Data records:
================================

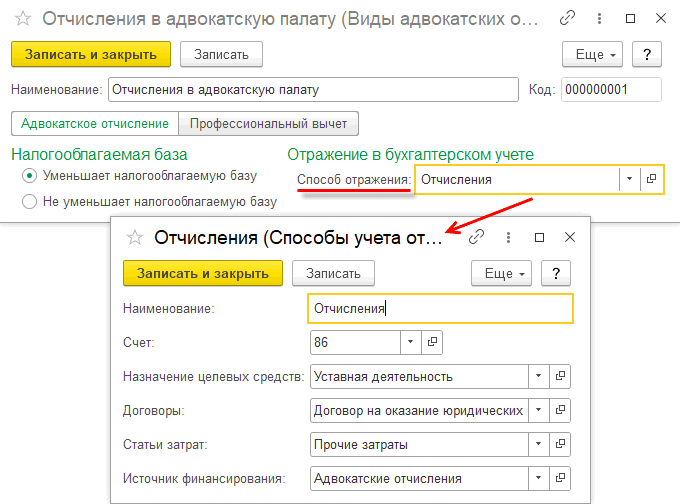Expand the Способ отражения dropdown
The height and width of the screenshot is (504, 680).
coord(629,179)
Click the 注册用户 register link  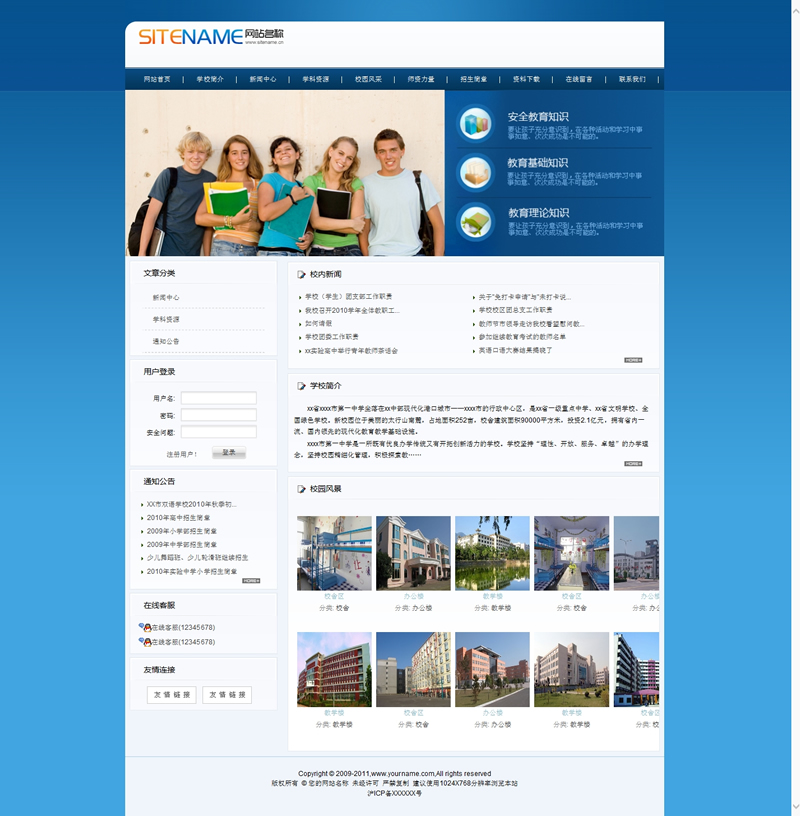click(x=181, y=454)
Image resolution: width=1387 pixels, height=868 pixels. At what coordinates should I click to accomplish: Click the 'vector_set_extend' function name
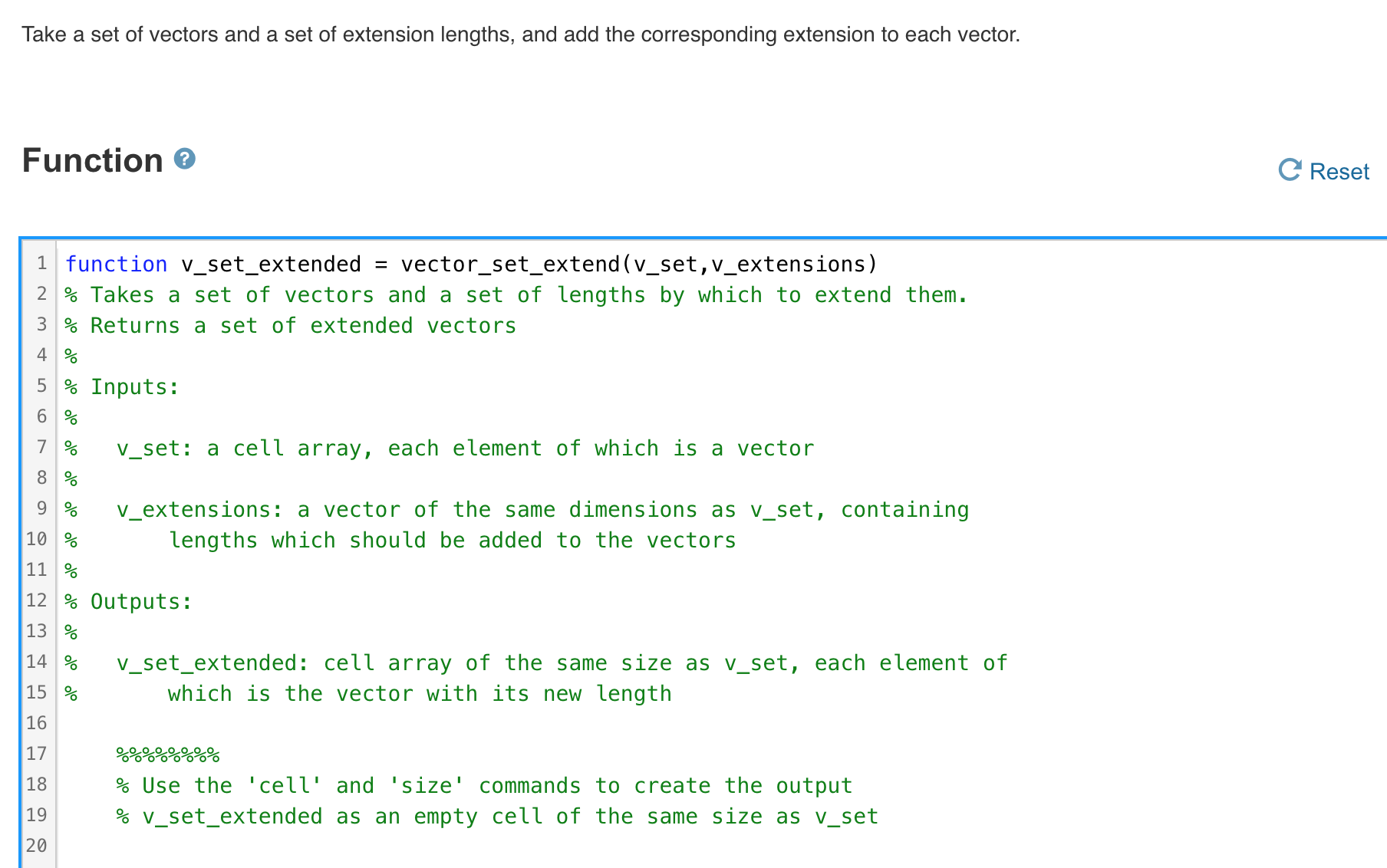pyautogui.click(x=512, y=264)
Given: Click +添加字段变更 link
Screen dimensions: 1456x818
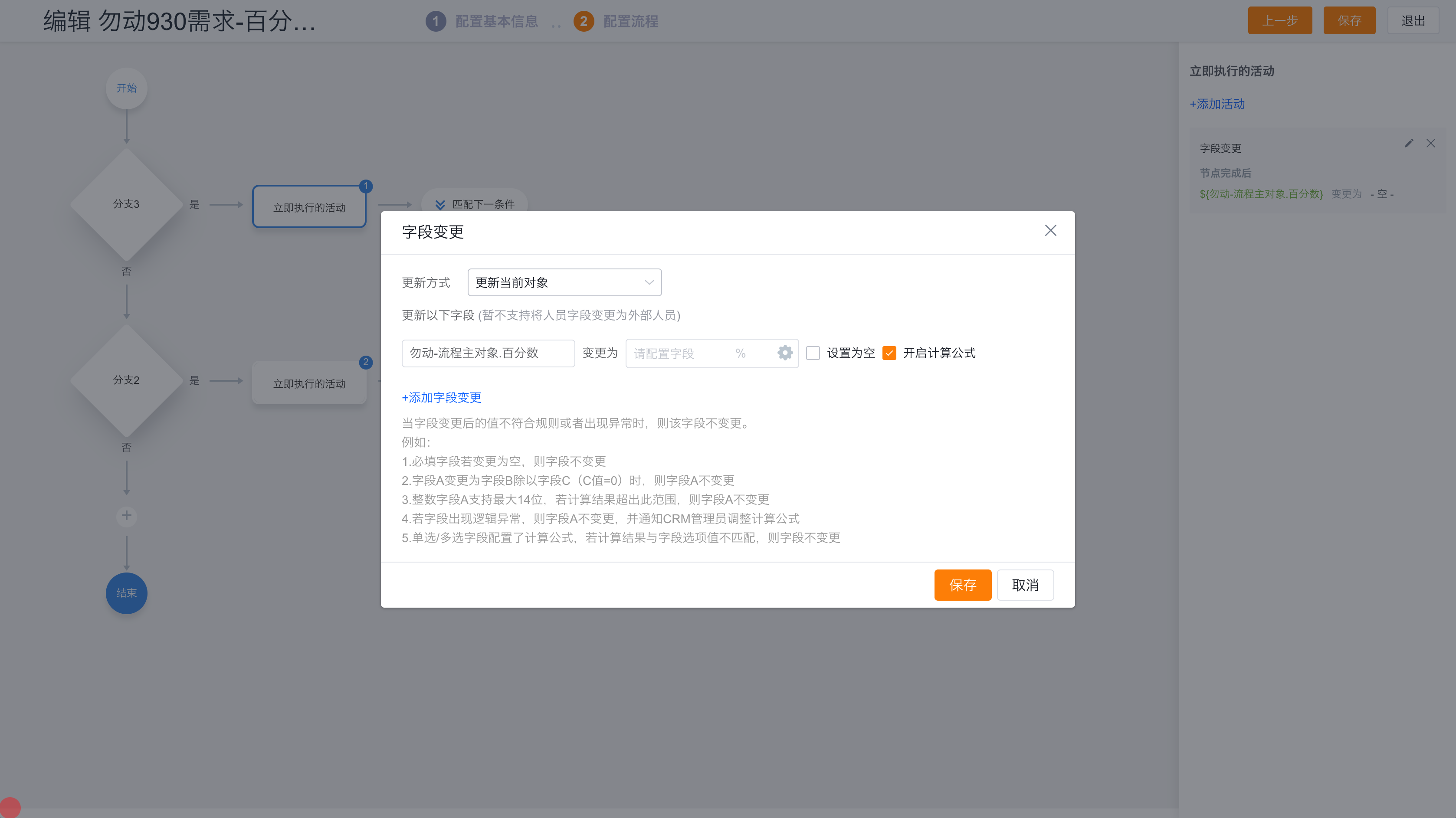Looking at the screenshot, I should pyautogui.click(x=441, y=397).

================================

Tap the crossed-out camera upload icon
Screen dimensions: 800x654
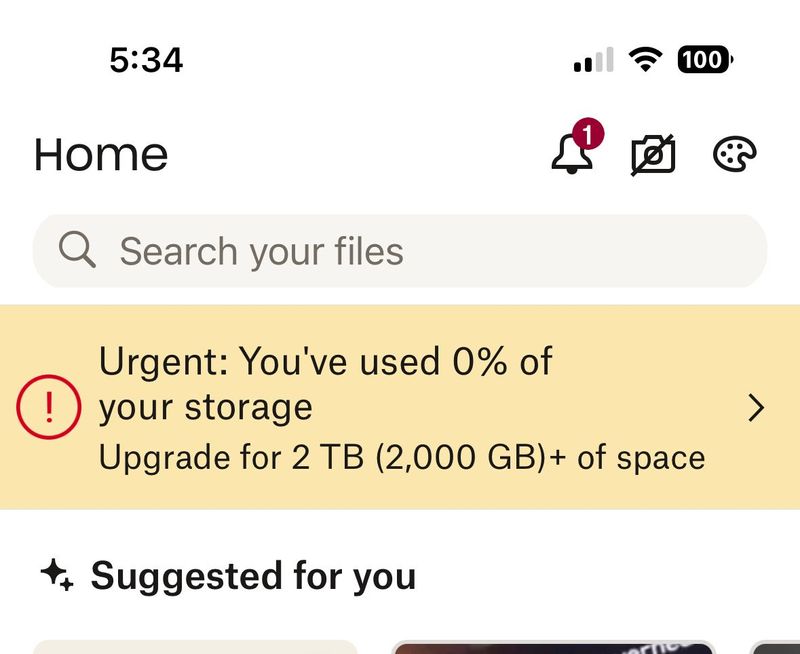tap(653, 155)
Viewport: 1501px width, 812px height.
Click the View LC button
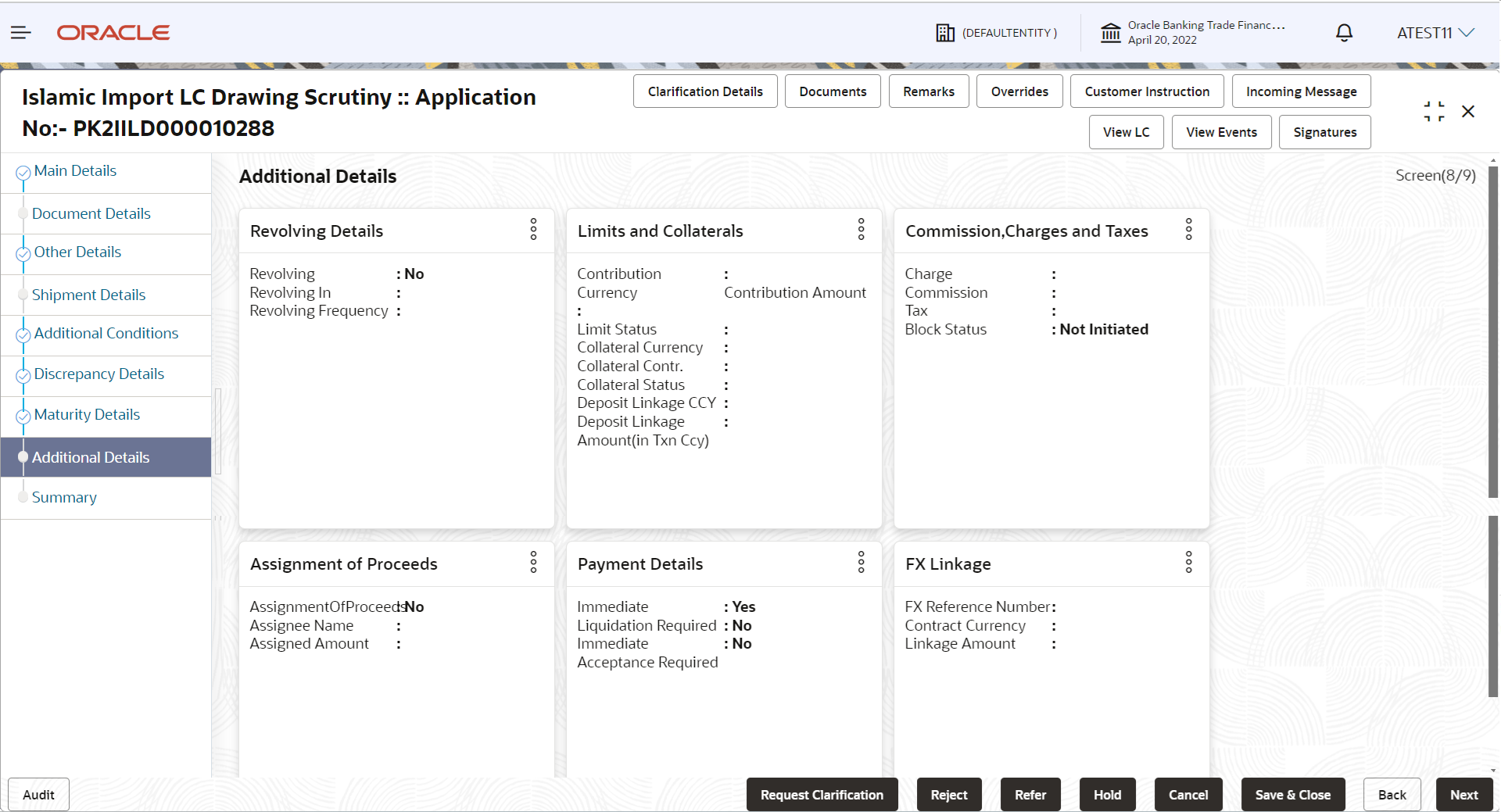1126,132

================================

**Activity**
Print, exactly, each line above from the one with "Image resolution: width=1387" to the one with "Given: Click +添加字段变更 link", end lines included. Leave pictures out of it.

**Answer space**
Image resolution: width=1387 pixels, height=868 pixels. At what coordinates should I click to accomplish: Click the 'vector_set_extend' function name
pyautogui.click(x=512, y=264)
Given: Click +添加字段变更 link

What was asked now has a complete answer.